Nothing beats that. Nothing beats bringing joy to the guy who fills your car up with petrol or the girl you takes your cheque in the supermarket. Nothing beats walking out with your team knowing the whole country is watching and relying on you."

He had offers of other jobs but this one appealed mostly because it won't involve much . . . or indeed any . . . hassle for his wife Elsie. "We bought a house just outside Newcastle there recently, a lovely place.

She was saying to me the other day that we've lived in 28 houses together. , She counted them up. So I think it's time to settle down. This way, I've eight to 10 weeks a year when I'm involved and I don't have to move to Edinburgh or Wolverhampton or wherever, like I would if I was to take over a club team."

He sees the task ahead of the Irish squad as not a million miles removed from what had to be done at Ipswich all those years ago. A small pool of players, few resources, a dire need to punch above their collective weight. He knew it could be done then and has no doubts about what's possible now, even in the short snatches of time Staunton will have access to his squad.

"You keep working on the quality, of course, trying to see if you can improve the player technically and get as near to what you're striving for as you can. But I think the other thing you can do is a bit easier and a bit more practical and that's to get the maximum out of a player's attitude and his confidence and the will and the want and the desire to do well. We've got to make sure that we get the maximum amount of potential out of the players and we want to get every last bit of passion out of them in terms of honest endeavour.

That's how a small team beats a big team.

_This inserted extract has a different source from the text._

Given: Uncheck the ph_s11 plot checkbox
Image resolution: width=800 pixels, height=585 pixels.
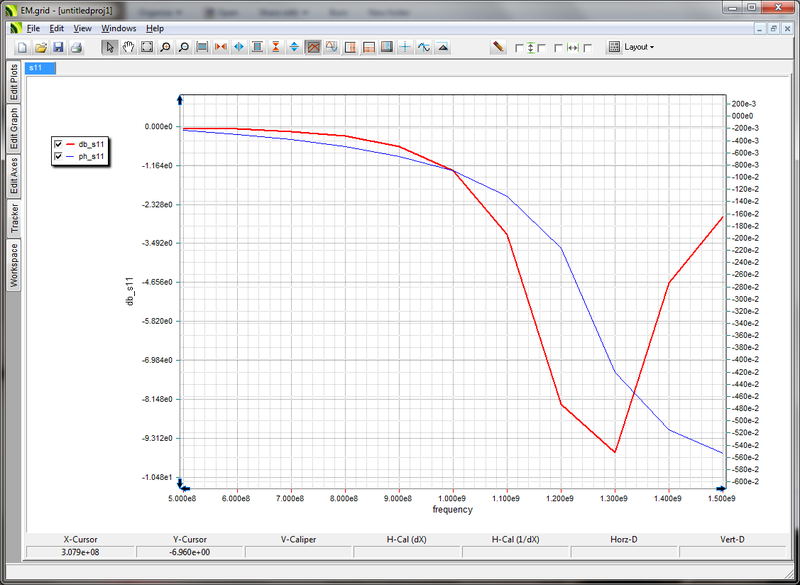Looking at the screenshot, I should point(58,156).

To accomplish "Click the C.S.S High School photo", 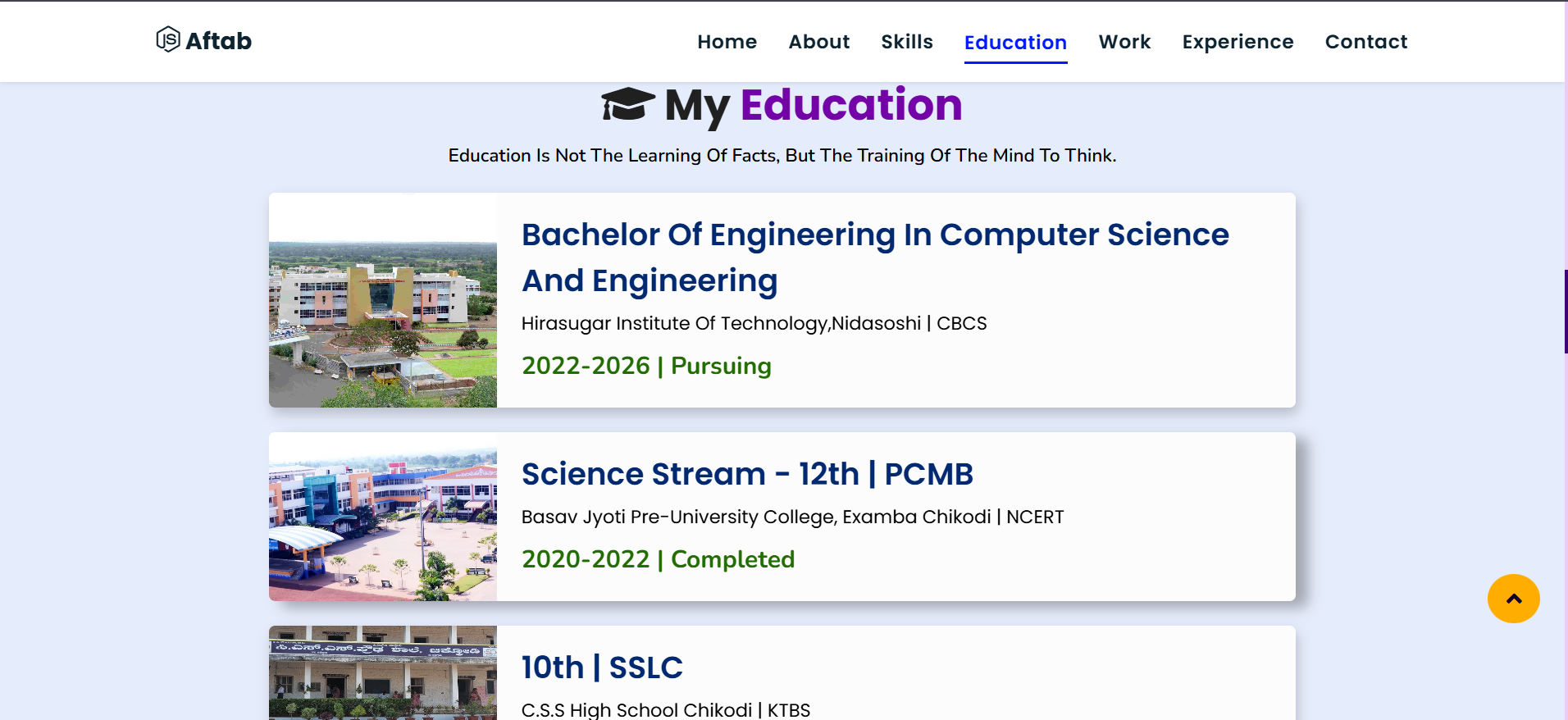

"It's all down to the character of the players. When I was managing club teams, I always wanted to be with good people. I always said we should buy good players by all means because bad players will get you the sack no matter how good they are as people. But if you can buy good players who are good people, then you have a chance.

They're the ones who'll do it for you. And there are still good people in football. I genuinely believe that."

A believer. Maybe even the last of them.